In conclusion, this study demonstrated the burden, late stage, and underestimation of cervical cancer in 3 Zambian provinces. The study also highlighted the importance of HIV in cervical cancer pathogenesis and the challenges encountered in diagnosis and case ascertainment in Zambia and possibly other similar low-income countries. With increasing screening facilities in Zambia and longer survival for HIV patients who receive anti-retroviral treatment, the incidence of cervical cancer is likely to increase. Therefore, future studies should place more emphasis on educating primary care professionals about the differential diagnosis of cervical cancer, better documentation of diagnosis and treatment of cervical cancer, improving patient access to treatment, and enhancing the quality of cancer registries in Zambia and other similar low-income countries.
Acknowledgements
Mulele Kalima was funded by the Fogarty International Training and Research Program (Grant D43 TW001429). His research utilized resources available through the Cancer Epidemiology Education in Special Populations Program (CEESP) of the University of Nebraska (Grant R25 CA112383).
We would like to thank staff at the CDH, UTH Pathology lab, National Cancer Registry, Livingstone General Hospital, Lewanika General Hospital, and Prospects Hill Clinic Laboratory in Zambia who helped in so many various ways with this work. Special gratitude also goes to those that helped with data acquisition, logistics support, and insightful comments to the research: Mr. Gilbert Phiri at the CDH; Dr. Mzaza Nthele, Dr. Robert Fubisha, Dr. Isaiah Hansingo and Dr. Jane Mutanga at Livingstone General Hospital; Dr. Andrew Silumesii and Dr. Kambinda Likambi at Lewanika General Hospital; Dr. Bellington Vwalika and Dr. Hamakwa Mantina at the UTH; and Dr. Evans Malyangu at Prospects Hill Clinic. We would like to thank Lynne Le from University of Nebraska Medical Center, College of Public Health, for her help in editing the manuscript and Melanie Wells coordinator of the CEESP Program for her extensive administrative work.

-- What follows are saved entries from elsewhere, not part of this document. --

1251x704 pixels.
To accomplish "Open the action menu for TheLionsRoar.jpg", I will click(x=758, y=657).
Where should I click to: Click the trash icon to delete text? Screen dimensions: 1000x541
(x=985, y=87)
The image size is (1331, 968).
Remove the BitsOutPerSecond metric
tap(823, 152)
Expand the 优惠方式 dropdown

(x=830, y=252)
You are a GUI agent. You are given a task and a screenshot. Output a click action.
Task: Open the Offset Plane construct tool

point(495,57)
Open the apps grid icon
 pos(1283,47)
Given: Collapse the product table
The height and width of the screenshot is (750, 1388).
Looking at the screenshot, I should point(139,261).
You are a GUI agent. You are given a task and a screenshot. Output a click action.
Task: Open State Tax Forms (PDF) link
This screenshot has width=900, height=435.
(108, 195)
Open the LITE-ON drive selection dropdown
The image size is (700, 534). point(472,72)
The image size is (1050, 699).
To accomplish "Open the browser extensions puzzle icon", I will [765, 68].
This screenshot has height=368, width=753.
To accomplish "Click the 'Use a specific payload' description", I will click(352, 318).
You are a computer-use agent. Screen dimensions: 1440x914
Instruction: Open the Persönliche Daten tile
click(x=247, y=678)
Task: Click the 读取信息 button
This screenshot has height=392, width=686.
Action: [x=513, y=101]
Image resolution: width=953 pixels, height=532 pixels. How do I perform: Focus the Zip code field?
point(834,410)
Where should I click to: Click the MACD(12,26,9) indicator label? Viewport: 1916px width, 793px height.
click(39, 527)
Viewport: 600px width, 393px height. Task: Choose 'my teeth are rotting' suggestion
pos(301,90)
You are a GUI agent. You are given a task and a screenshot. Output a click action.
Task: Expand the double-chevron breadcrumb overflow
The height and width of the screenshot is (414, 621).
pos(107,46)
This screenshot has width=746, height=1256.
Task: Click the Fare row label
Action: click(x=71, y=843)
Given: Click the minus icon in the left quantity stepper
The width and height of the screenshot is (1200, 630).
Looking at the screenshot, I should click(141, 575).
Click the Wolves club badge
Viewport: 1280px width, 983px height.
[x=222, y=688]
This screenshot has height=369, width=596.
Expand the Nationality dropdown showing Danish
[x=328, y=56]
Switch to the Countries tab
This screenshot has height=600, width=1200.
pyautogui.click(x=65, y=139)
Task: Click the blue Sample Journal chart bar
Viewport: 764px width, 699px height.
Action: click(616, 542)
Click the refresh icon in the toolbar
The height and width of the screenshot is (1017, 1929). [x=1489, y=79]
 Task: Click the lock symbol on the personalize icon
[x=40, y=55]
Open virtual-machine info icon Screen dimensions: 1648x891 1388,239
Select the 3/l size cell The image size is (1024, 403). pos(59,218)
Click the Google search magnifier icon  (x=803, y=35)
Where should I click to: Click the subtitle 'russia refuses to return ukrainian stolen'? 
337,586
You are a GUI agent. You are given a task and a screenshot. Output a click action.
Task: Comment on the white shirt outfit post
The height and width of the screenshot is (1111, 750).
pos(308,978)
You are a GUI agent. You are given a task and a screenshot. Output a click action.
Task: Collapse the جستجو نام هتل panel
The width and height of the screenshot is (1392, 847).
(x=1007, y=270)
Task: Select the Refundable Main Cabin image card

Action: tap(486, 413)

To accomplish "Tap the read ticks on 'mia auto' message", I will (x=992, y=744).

Disclosure: This work was supported in part by the Cancer Epidemiology Education in Special Populations (CEESP) Program of the University of Nebraska Medical Center through funding from the National Cancer Institute (R25CA112383). The content is solely the responsibility of the authors and does not necessarily represent the official views of the National Cancer Institute.
Footnotes
Conflict of Interest Statement: The authors declare that they have no conflict of interests.